BEGIN

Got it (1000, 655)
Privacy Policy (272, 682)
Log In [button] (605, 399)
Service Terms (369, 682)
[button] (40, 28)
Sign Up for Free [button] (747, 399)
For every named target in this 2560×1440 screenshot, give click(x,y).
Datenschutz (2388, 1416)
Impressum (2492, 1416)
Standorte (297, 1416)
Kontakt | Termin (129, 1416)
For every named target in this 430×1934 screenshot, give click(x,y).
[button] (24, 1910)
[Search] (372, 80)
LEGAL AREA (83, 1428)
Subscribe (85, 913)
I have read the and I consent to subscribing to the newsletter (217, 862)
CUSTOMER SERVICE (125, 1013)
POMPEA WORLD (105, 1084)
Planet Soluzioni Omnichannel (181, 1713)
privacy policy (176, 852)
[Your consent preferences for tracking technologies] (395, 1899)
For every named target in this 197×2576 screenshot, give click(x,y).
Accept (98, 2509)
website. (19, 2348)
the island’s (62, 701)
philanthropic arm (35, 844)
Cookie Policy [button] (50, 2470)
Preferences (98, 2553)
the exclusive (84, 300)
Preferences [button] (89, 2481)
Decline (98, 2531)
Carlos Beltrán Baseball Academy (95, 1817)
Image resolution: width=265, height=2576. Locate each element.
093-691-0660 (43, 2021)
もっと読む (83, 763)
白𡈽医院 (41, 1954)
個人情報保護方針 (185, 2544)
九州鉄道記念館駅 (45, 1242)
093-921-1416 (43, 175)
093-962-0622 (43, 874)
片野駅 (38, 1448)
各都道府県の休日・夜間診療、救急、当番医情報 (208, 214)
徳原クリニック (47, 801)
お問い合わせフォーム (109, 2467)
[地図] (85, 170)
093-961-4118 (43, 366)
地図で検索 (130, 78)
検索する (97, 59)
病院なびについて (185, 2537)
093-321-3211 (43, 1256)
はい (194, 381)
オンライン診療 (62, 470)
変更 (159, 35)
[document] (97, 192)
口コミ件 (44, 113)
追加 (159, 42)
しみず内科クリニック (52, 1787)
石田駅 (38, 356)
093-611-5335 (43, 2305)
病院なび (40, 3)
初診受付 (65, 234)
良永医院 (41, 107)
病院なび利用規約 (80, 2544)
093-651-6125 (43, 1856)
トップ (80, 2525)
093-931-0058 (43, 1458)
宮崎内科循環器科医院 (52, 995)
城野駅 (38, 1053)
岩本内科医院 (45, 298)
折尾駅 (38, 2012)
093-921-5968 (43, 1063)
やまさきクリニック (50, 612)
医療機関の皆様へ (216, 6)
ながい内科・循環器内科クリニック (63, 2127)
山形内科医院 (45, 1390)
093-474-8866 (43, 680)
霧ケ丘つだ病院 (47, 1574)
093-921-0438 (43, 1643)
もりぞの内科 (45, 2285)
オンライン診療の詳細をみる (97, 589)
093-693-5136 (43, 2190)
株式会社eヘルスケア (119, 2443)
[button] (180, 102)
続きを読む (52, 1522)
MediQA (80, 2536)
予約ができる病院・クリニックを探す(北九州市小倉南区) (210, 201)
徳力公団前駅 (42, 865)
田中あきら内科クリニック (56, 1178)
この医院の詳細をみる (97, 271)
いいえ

END

WORK TO BE COMPLETED
The lines of the data, from the first through the one containing "田中あきら内科クリニック (56, 1178)", are to be transcribed exactly.

WRITTEN RESPONSE
Got it (1000, 655)
Privacy Policy (272, 682)
Log In [button] (605, 399)
Service Terms (369, 682)
[button] (40, 28)
Sign Up for Free [button] (747, 399)
For every named target in this 2560×1440 screenshot, give click(x,y).
Datenschutz (2388, 1416)
Impressum (2492, 1416)
Standorte (297, 1416)
Kontakt | Termin (129, 1416)
For every named target in this 430×1934 screenshot, give click(x,y).
[button] (24, 1910)
[Search] (372, 80)
LEGAL AREA (83, 1428)
Subscribe (85, 913)
I have read the and I consent to subscribing to the newsletter (217, 862)
CUSTOMER SERVICE (125, 1013)
POMPEA WORLD (105, 1084)
Planet Soluzioni Omnichannel (181, 1713)
privacy policy (176, 852)
[Your consent preferences for tracking technologies] (395, 1899)
For every named target in this 197×2576 screenshot, give click(x,y).
Accept (98, 2509)
website. (19, 2348)
the island’s (62, 701)
philanthropic arm (35, 844)
Cookie Policy [button] (50, 2470)
Preferences (98, 2553)
the exclusive (84, 300)
Preferences [button] (89, 2481)
Decline (98, 2531)
Carlos Beltrán Baseball Academy (95, 1817)
Image resolution: width=265, height=2576. Locate each element.
093-691-0660 (43, 2021)
もっと読む (83, 763)
白𡈽医院 (41, 1954)
個人情報保護方針 (185, 2544)
九州鉄道記念館駅 (45, 1242)
093-921-1416 (43, 175)
093-962-0622 (43, 874)
片野駅 (38, 1448)
各都道府県の休日・夜間診療、救急、当番医情報 (208, 214)
徳原クリニック (47, 801)
お問い合わせフォーム (109, 2467)
[地図] (85, 170)
093-961-4118 (43, 366)
地図で検索 (130, 78)
検索する (97, 59)
病院なびについて (185, 2537)
093-321-3211 (43, 1256)
はい (194, 381)
オンライン診療 (62, 470)
変更 (159, 35)
[document] (97, 192)
口コミ件 (44, 113)
追加 (159, 42)
しみず内科クリニック (52, 1787)
石田駅 (38, 356)
093-611-5335 (43, 2305)
病院なび (40, 3)
初診受付 (65, 234)
良永医院 (41, 107)
病院なび利用規約 (80, 2544)
093-651-6125 (43, 1856)
トップ (80, 2525)
093-931-0058 (43, 1458)
宮崎内科循環器科医院 (52, 995)
城野駅 (38, 1053)
岩本内科医院 (45, 298)
折尾駅 (38, 2012)
093-921-5968 (43, 1063)
やまさきクリニック (50, 612)
医療機関の皆様へ (216, 6)
ながい内科・循環器内科クリニック (63, 2127)
山形内科医院 (45, 1390)
093-474-8866 (43, 680)
霧ケ丘つだ病院 (47, 1574)
093-921-0438 (43, 1643)
もりぞの内科 (45, 2285)
オンライン診療の詳細をみる (97, 589)
093-693-5136 (43, 2190)
株式会社eヘルスケア (119, 2443)
[button] (180, 102)
続きを読む (52, 1522)
MediQA (80, 2536)
予約ができる病院・クリニックを探す(北九州市小倉南区) (210, 201)
徳力公団前駅 (42, 865)
田中あきら内科クリニック (56, 1178)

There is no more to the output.